4. Ausencia de captación cardíaca (grado 0) y al menos una de las pruebas de proteínas monoclonales positiva. La CM-ATTR puede descartarse y debe confirmarse una probable CM-AL mediante CR. Sin embargo, si el resultado es negativo, el diagnóstico de AC es muy poco probable, mientras que si no es concluyente, se requiere biopsia extracardíaca (médula ósea u otros órganos clínicamente afectados), o cardíaca si la anterior es negativa.

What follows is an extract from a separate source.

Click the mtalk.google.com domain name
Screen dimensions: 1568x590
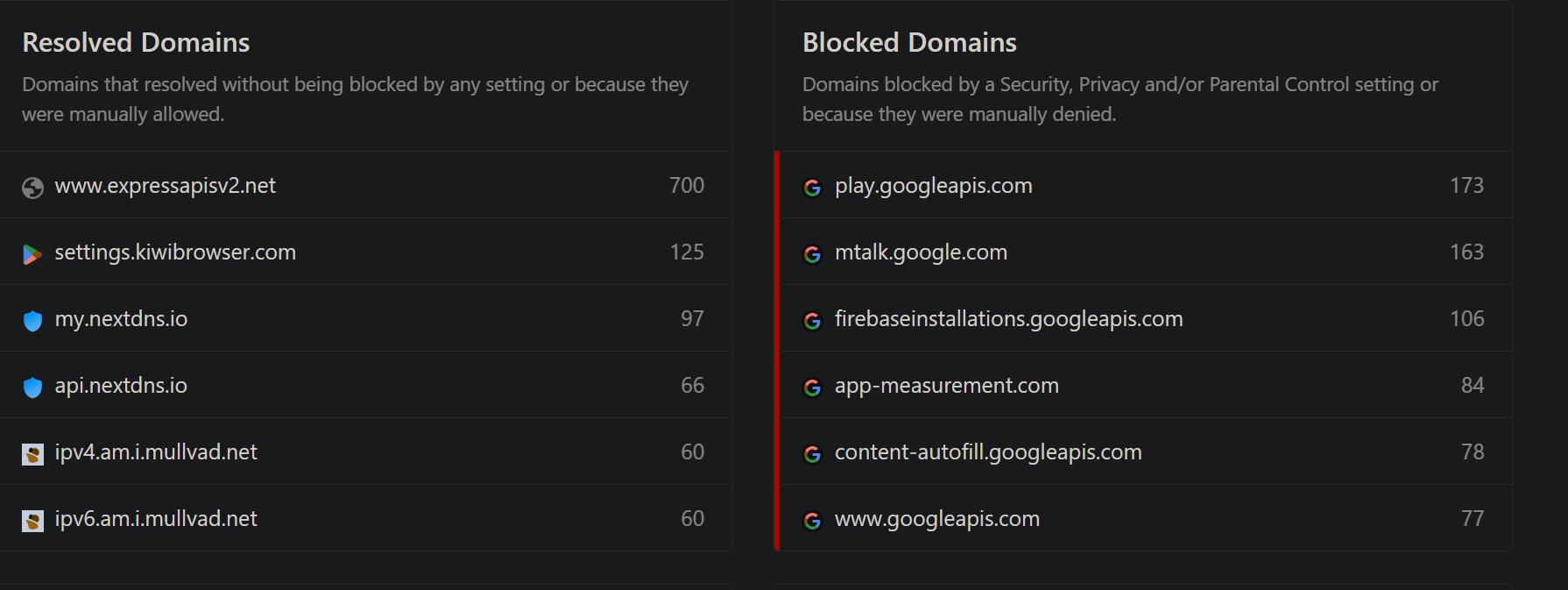921,252
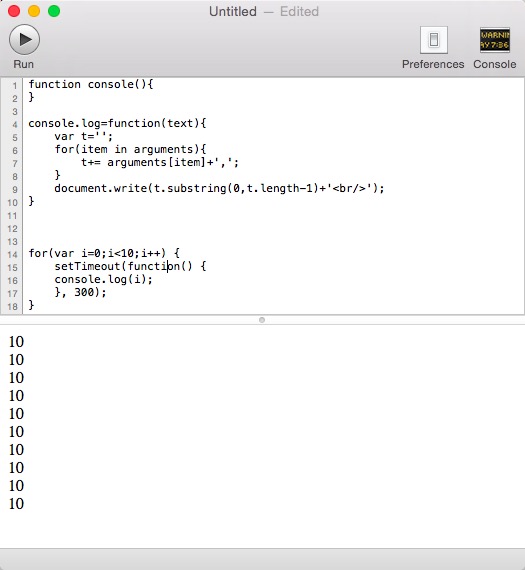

5. Captación cardíaca (grado 1,2 o 3) y al menos una de las pruebas de proteínas monoclonales anormal. En tal caso es posible la concomitancia de CM-ATTR con una gammapatía monoclonal de significación indeterminada o cualquier trastorno hematológico que produzca cadenas livianas. También es posible alguna variedad de amiloidosis AL (sobre todo si la captación es grado 1 o 2), o incluso la excepcional coexistencia de AL y ATTR. En este escenario, el diagnóstico de AC requiere histología con tipificación amiloide, generalmente mediante biopsia endomiocárdica.
Valor pronóstico
En 1997 Dubrey y col.22 reportaron, en el seguimiento a un año, una sobrevida de 92% para los pacientes portadores de CM-ATTR y de solo 38% para el tipo AL. Establecieron la importancia de diferenciar ambas variedades dada su implicancia en cuanto a pronóstico y tratamiento. La literatura disponible muestra la capacidad del método centellográfico semicuantitavo (índice C/CL) para establecer el riesgo de eventos cardíacos mayores; sin embargo, no se ha podido determinar que el score visual de Perugini por sí mismo sea un predictor independiente. En un estudio multicéntrico retrospectivo de 229 pacientes, Castaño y col.19 enfatizan la importancia pronóstica del índice C/CL, ya que un valor de ≥ 1,5 estuvo asociado a peor sobrevida en un período de 5 años, mientras que un score Perugini grado 2 o 3 no lo estuvo de modo significativo, priorizando el método semicuantitativo sobre el visual. Por otro lado, Hutt y col.23 reportan que los únicos predictores independientes de mortalidad en su serie fueron el estado funcional definido por ECO, el score visual con 99mTc-PYP (grado 0 vs. grado 1, 2 o 3) y la función renal (filtración glomerular) después de ser ajustados por los niveles de NT-proBNP, edad, FEVI y presión arterial de pie (< 100 mmHg). Otros investigadores han estudiado el pronóstico desde el punto de vista de los marcadores bioquímicos, en particular las troponinas T y el NT-proBNP, estableciendo distintos estadios según el número de parámetros afectados, con sobrevidas estratificadas entre 66 y 20 meses24,25.
Conclusiones
La AC es una enfermedad subdiagnosticada, de elevada mortalidad y prevalencia creciente con el aumento de expectativa de vida de la población. Se debe considerar la AC en pacientes adultos mayores con aumento del grosor de la pared ventricular en presencia de señales de alerta (“banderas rojas”) cardíacas o extracardíacas, en especial IC con FEVI relativamente preservada. Un algoritmo basado inicialmente en el uso de la MN con compuestos fosfatados (pirofosfato u otros), junto con la evaluación de proteínas monoclonales, conduce a un diagnóstico preciso en la gran mayoría de los casos y permite la implementación temprana de medidas terapéuticas específicas.